Gropius called for the school to show a new respect for craft and technique in all artistic media and suggested a return to attitudes to art and craft once characteristics of the medieval age, before art and manufacturing had drifted apart.
Gropius envisioned the Bauhaus encompassing the totality of all artistic media, including fine art, industrial design, graphic design, typography, interior design and architecture.
Lyonel Feininger (Illustrator), Walter Gropius (Author) manifesto and programme of the state Bauhaus, 1919.

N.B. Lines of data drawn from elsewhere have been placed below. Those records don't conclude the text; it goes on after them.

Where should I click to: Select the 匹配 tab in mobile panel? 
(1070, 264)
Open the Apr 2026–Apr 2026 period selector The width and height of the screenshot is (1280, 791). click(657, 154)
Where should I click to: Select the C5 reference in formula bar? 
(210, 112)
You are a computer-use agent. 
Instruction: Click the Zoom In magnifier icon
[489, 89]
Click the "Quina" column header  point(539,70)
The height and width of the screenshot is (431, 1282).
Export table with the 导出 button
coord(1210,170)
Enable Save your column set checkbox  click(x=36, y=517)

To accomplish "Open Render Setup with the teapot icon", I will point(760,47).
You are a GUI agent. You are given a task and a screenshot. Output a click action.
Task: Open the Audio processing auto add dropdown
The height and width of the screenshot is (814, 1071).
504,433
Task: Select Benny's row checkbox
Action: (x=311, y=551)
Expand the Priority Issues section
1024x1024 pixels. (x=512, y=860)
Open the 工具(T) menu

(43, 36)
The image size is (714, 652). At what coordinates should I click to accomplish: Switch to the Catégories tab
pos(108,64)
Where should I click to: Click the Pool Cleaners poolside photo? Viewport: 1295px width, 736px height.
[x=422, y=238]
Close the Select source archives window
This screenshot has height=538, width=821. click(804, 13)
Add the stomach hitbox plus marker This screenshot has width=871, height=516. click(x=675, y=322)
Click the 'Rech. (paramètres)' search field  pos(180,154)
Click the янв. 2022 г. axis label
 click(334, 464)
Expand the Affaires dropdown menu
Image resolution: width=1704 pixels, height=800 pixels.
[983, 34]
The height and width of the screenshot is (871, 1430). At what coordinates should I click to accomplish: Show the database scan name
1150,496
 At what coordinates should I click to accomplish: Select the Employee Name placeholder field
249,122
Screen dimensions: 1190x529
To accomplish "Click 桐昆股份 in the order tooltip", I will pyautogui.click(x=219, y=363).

This is woodcut by Lyonel Feininger. It shows a cathedral with a tower whose tip is surrounded by three stars, standing for the three arts of painting, sculpture and architecture, with the rays from them interlaced symbolically.
Paul Klee
Klee was a German water colourist, painter and etcher of fantastic works, mostly small in scale, and is one of the most inventive artists of the 20th Century.
He taught his theory of design in a component of the preliminary course. He supervised the bookbinding, glass painting and weaving workshops at various times at the Bauhaus. Some of his work includes:
Cat and Bird 1928
Senecio 1922
Wassily Kandinsky
Kandinsky was a Russian painter,wood engraver, lithographer, teacher and theorist and also a pioneer of abstract art.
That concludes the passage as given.